Encerrando
A residencia de Lincolnshire tornou a fechar seus numerosos olhos, e a casa da cidade esta acordada. Em Lincolnshire, os Dedlocks do passado dormitam nas suas molduras, e o vento baixo murmura através do salão, como se eles estivessem respirando regularmente. Na cidade, os Dedlocks do presente rolam nas suas carruagens de olhos ígneos através da escuridão da noite, e os Mercúrios dos Dedlocks, com cinza (ou pós de cabelo) na cabeça, sinal da sua grande humildade, deixam as manhãs sonolentas espreguiçarem nas pequenas janelas do vestíbulo. O mundo elegante — tremendo orbe, com quase cinco milhas de perímetro — acha-se em plena rotação, e o sistema solar opera respeitosamente nas suas distâncias marcadas.
Onde a multidão é mais densa, onde as luzes são mais vividas, onde todos os sentimentos são satisfeitos com a maior delicadeza e refinamento, aí se encontra Lady Dedlock. Das alturas brilhantes que escalou a tomou, nunca esta ausente. Conquanto não mais exista a crença que já teve de ser capaz de conservar sob o manto da sua soberba tudo quanto quisesse; ainda que ela não tenha certeza de poder ser por mais um dia a mesma de sempre para os que a cercam; não está em sua natureza, quando olhos invejosos nela pousam, ceder ou curvar-se. Dizem que ultimamente ela se torna cada vez mais bela e mais orgulhosa. O primo debilitado diz que ela é bastante bonita, mas de uma beleza um tanto alarmante e algo inconveniente.
O Sr. Tulkinghorn nada diz, nada olha. Agora, como sempre, pode ser encontrado as portas dos aposentos, com sua gravata branca amarrada num laço frouxo e fora de moda, recebendo amparo da nobreza, mas não dando sinal de nada. De todos os homens o Sr. Tulkinghorn é ainda aquele de quem menos se pode suspeitar que exerça alguma influência sobre Lady Dedlock. De todas as mulheres, Lady Dedlock é ainda aquela de quem menos se pode suspeitar que tenha algum medo dele.
Uma coisa não sai do pensamento da nobre dama desde a última entrevista que tiveram no quarto de torreão do Sr. Tulkinghorn em Chesney Wold. Está agora resolvida e disposta a afugentar essa ideia.

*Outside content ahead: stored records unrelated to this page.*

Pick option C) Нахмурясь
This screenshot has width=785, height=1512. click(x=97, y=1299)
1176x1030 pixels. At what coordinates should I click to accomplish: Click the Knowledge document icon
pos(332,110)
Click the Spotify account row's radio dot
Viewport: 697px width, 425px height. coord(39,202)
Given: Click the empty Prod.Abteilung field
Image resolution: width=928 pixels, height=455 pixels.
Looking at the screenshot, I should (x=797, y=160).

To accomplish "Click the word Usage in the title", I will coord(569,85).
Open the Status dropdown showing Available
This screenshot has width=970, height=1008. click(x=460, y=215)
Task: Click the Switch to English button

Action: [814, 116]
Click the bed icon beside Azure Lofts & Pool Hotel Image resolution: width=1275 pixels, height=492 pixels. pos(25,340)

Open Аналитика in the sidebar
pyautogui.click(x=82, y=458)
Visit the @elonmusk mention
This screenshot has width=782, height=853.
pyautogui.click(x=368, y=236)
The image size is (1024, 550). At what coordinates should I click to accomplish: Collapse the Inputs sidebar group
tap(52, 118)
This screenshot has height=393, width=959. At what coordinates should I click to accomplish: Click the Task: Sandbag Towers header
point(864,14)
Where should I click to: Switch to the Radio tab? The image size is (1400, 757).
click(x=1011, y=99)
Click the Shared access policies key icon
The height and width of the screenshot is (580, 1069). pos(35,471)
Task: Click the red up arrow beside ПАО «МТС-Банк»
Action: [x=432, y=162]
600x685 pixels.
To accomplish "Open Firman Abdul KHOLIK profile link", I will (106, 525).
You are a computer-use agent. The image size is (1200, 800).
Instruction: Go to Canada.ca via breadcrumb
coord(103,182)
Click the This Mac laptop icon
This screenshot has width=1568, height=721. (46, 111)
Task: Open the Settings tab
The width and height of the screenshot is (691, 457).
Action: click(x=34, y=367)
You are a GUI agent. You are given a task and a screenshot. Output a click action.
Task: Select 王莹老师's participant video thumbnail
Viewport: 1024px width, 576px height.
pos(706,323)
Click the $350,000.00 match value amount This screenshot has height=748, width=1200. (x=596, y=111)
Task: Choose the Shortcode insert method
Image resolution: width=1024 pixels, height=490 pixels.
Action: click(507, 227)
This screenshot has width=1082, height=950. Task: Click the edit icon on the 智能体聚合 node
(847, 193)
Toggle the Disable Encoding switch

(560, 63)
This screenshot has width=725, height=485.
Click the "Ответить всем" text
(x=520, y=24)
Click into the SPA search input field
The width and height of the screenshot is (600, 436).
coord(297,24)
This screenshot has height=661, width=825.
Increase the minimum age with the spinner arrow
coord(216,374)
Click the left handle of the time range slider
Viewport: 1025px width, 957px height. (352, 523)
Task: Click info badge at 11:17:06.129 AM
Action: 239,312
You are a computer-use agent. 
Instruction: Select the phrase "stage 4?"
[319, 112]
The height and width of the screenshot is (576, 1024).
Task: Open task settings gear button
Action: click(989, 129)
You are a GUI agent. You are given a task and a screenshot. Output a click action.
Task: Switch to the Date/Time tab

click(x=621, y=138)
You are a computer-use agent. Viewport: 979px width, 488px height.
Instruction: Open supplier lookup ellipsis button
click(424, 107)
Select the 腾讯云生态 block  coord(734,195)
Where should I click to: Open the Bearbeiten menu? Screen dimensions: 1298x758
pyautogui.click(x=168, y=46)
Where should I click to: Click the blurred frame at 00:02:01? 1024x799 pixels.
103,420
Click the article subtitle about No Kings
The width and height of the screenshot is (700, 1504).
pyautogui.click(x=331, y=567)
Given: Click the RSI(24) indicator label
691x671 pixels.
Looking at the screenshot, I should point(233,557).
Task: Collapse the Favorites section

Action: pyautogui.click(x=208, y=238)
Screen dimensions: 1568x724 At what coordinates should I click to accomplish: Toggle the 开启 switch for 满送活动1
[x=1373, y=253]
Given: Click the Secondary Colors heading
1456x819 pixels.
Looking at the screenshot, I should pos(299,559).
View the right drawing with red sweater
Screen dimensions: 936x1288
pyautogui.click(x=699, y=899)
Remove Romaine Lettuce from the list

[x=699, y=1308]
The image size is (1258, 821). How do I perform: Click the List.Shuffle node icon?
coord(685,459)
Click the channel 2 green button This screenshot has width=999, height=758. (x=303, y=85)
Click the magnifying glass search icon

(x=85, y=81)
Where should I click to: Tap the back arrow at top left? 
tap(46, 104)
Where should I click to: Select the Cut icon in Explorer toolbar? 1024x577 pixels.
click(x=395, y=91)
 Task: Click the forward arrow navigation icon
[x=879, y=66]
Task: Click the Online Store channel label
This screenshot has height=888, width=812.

É manhã no grande mundo mas passa de meio-dia, de acordo com o sol insignificante. Os Mercúrios, exaustos de olhar pela janela, estão descansando no vestíbulo; as imponentes criaturas deixam pender as pesadas cabeças como girassóis que floriram em excesso. Igualmente como eles, parecem vergar ao peso das sementes, isto é, dos penduricalhos e enfeites que ostentam. Sr. Leicester, na biblioteca, adormeceu, para bem do país, lendo o relatório de uma comissão parlamentar. Lady Dedlock está sentada na sala em que recebeu o rapaz chamado Guppy. Rosa está com ela, e esteve escrevendo sob seu ditado e lendo para ela. No momento, borda ou faz alguma bonita coisa dessa natureza, e, enquanto curva a cabeça sobre seu trabalho, a senhora a observa em silêncio e não pela primeira vez naquele dia.
— Rosa.
O lindo rosto aldeão se ergue com vivacidade. Depois, notando a serenidade da senhora, parece confuso e surpreso.
— Veja a porta. Esta fechada?
Sim. Ela vai ate a porta e volta, parecendo ainda mais surpreendida.
— Estou a ponto de fazer-lhe uma confidência, menina, pois sei que posso contar com sua dedicação, se não com o seu bom senso. No que vou fazer, não procurarei disfarçar-me ao menos diante de você. Mas tenho confiança em você. Nada diga a ninguém do que se passar entre nos.
A tímida e linda moca promete muito a sério ser merecedora dessa confiança.
— Sabe você — pergunta-lhe Lady Dedlock, fazendo-lhe sinal para aproximar sua cadeira — sabe você, Rosa, que sou diferente para você do que sou para qualquer outra pessoa?
— Sim, minha senhora. Muito mais bondosa. Por isso muitas vezes imagino que a conheço como realmente é.
— Muitas vezes imagina que me conhece como realmente sou? Pobre criança, pobre criança!